No, with threshold 1 you will have DMA request after each byte and you will
have one interrupt after the transfer is done. But I see that it is a bit more
complicated than this.


>>>> if that is what it has been configured. But AFAIK we use bursts from
>>>> UART, so we configure that the FIFO should have 40(?) bytes and only then the
>>>> DMA request should be asserted. DMA will read the 40(?) bytes out, so again it
>>>> does not matter if we had 1 byte in the FIFO when the DMA started.
>>>
>>> In general: burst size 48, program transfer with 16 bytes in the FIFO. The
>>> transfer should start (DMA asserted by the UART) once the remaining 32
>>> bytes have arrived.
>>
>> I have hard time to follow this...
>> The IP's threshold and the DMA burst size must be configured in sync. If you
>> say in the IP to generate the DMA request when the FIFO have 48 bytes, then
>> you need to program the DMA to read 48 bytes.
> correct.
> 
>> If you set the UART FIFO
>> threshold to 16 bytes, then you need to configure the DMA burst size to 16
>> bytes as well:
>> "This request (RX DMA request) is deasserted when the number of bytes defined
>> by the threshold level is read by the device DMA controllers."
> 
> I intended to follow this :)
> 
>>> Before having the 48 bytes as burst I had 1 byte. At this point the DMA
>>> engine transferred one byte at a time but something else was not perfect
>>> so I went for 48.
>>
>> Hrm, my bet would be that Enabled FIFO + 1 byte threshold should be the safest
>> and working mode for UART.
>>
>>> Nobody at TI could answer my question why the RX-DMA is not triggered by
>>> the UART if the RX transfer was not programmed prio the reception. I
>>> received even bare metal code where, according to the code, the RX
>>> transfer was programmed _after_ the first byte has been received. I
>>> tried to run this in Linux (as I was not able to run this bare metal)
>>> and I could not confirm that this works.
>>
>> I'm not sure if I get this right, but are you saying that if you program UART
>> first, enable UART RX then enable the DMA it will not work at all?
> - program the UART (baud rate, etc)
> - send from the remote side 48 bytes (just 48). The data will stay in
>   UART's FIFO
> - UART will generate RX interrupt will
> - program DMA engine to transfer 48 bytes (at this point the UART has
>   probably 4 byte in its FIFO while the remaining data is still dropping
>   in).
> - UART will continue generate RX interrupts
> - UART will generate a TIMEOUT interrupt

Looks OK as sequence. The only thing which could make this fail if the DMA
does not evaluate the already asserted DMA request line. Other then that it
should work as similar (bug - in case of TX) was working with sDMA and McBSP.

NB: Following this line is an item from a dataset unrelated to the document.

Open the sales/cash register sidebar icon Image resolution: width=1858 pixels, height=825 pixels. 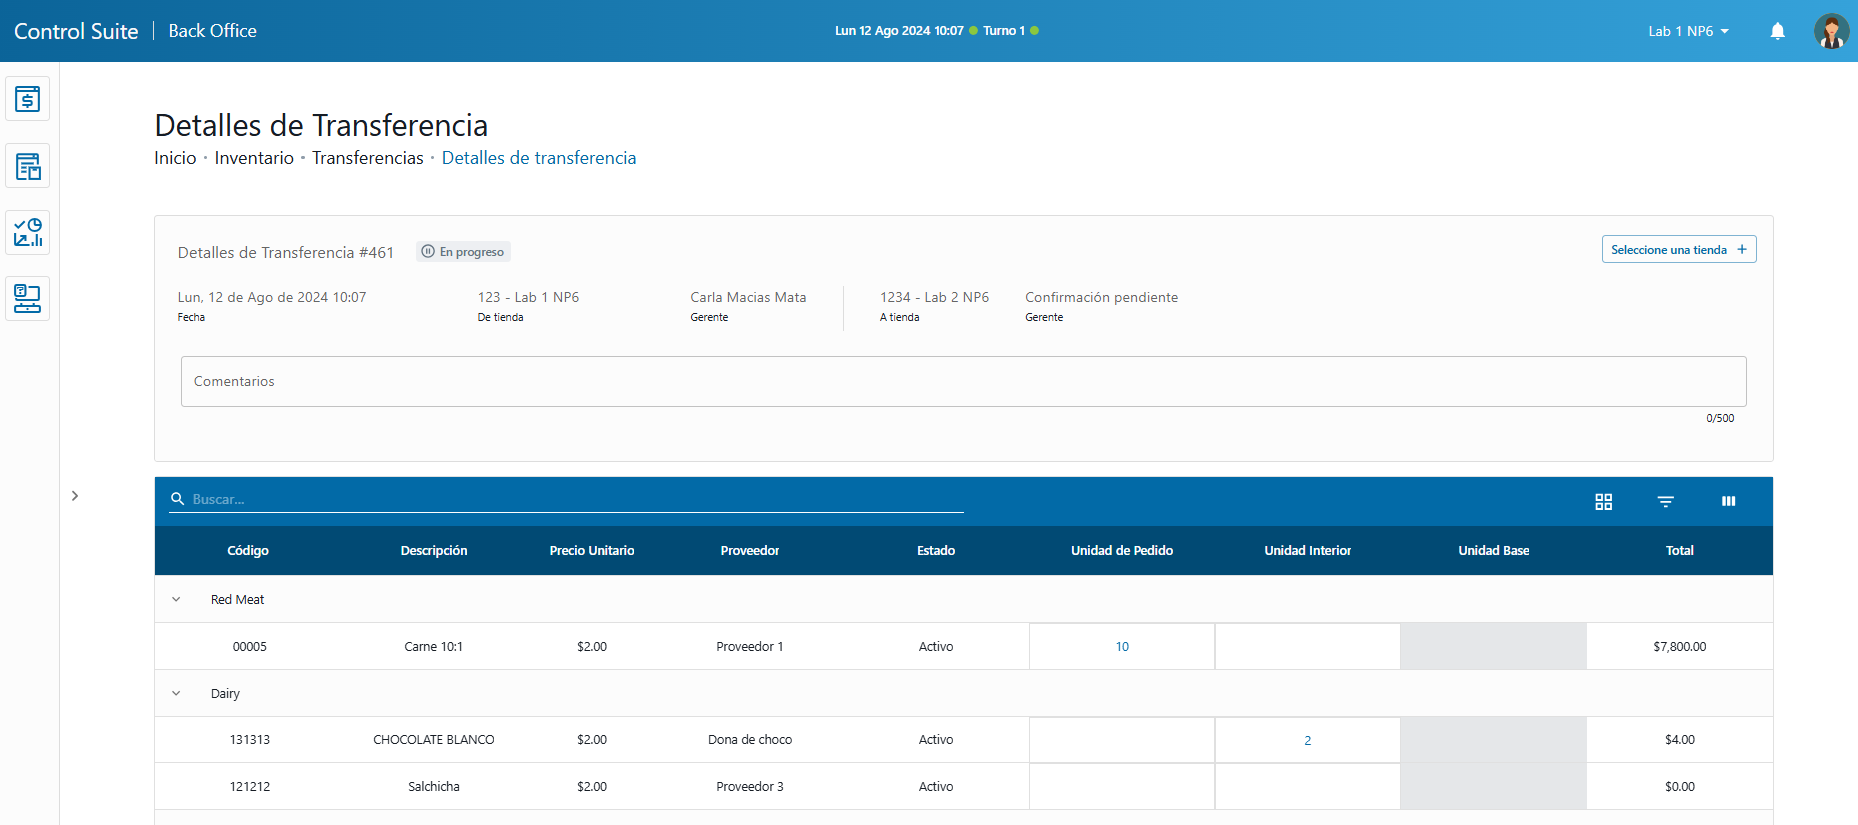click(x=28, y=99)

> the mode that is currently used:
> 
> - program the UART (baud rate, etc)
> - program DMA engine to transfer 48 bytes.
> - send from the remote side 48 bytes (just 48)
> - DMA engine will transfer 48 bytes once 48 bytes are UART's FIFO and
>   generate a transfer-complete interrupts
> - UART will generate an interrupt. The interrupt-status register will
>   read "nothing" because it was a RX interrupt which was cleared by the
>   DMA engine (usually you won't notice this but at 2Mbaud you will
>   likely see "nobody cared" and the core will disable the UART
>   interrupt).

you should have this interrupt disabled when using DMA. If it is possible.

>> That is really strange indeed. One thing might be that you quickly overrun in
>> UART and that causes things to fail?
> 
> no overrun. I used [0] so send stuff in simplex / duplex mode or just a
> specific amount of data.
> 
>> But as I have said: I'm not an expert on the UART side, I don't even know how
>> to properly test the UART DMA,a nd to be honest I do keep it disabled most of
>> the time as it interfere with my DMA driver work.
>> I was planning to propose to have a way to disable the UART DMA for console
>> UARTs as there is no real point of having DMA for that.
> 
> By the time I worked on it I had it enabled on my am335x and dra7. I had
> the test tool [0] the check for large transfers. For console uarts it
> makes no sense since you usually get like 2 characters a second. On RX
> side what happens here is _usually_ a timeout interrupt and the FIFO is
> drained in PIO mode. This is something you *don't* notice. On the TX
> side you get larger transfers for instance during "dmesg" output.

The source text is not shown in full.